AppLovin's stock has fallen about 50% from recent highs, a decline that Seeking Alpha warns is not a temporary dip but a signal of underlying issues. Despite the correction, the company remains priced for aggressive growth, with consensus estimates assuming sustained double-digit revenue and EPS compounding, yet its margin expansion story appears largely realized. Future growth now hinges on unproven expansions into new advertiser segments like e-commerce and AI-driven initiatives, which have not yet materialized significantly. Valuation remains premium at approximately 27x forward PE, failing to fully account for cyclical ad-tech risks and regulatory overhangs. This aligns with DeepValue's 'POTENTIAL SELL' rating, which emphasizes high multiples, ongoing SEC investigations, and the need for flawless execution to justify current prices.

Implication

The 50% stock drop underscores the vulnerability of AppLovin's premium valuation, which assumes continued hyper-growth and 80%+ EBITDA margins despite regulatory headwinds. Ongoing SEC and state probes into data practices threaten the core business model, potentially leading to fines and operational restrictions that could compress margins.
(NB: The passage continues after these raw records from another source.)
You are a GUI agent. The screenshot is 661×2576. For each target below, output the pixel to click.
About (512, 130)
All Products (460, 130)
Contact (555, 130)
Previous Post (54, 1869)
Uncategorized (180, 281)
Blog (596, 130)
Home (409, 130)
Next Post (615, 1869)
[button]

Future growth is heavily reliant on successful expansion into e-commerce and AI, but these initiatives lack concrete evidence of scaling, raising execution risks. With the stock still trading at high multiples, any disappointment in growth or adverse regulatory news could trigger further multiple compression and capital loss. Therefore, investors should wait for regulatory clarity or a more attractive entry point that prices in these risks before considering exposure.

Thesis delta

The new article reinforces DeepValue's existing cautious thesis by highlighting that the recent price decline is a structural warning rather than a buying opportunity. It emphasizes that even after the correction, valuation remains stretched and growth assumptions are optimistic, aligning with the report's view of asymmetric downside risk from regulatory and execution challenges. No significant shift is needed, but it underscores the urgency of monitoring regulatory outcomes and the progress of growth initiatives for any thesis adjustments.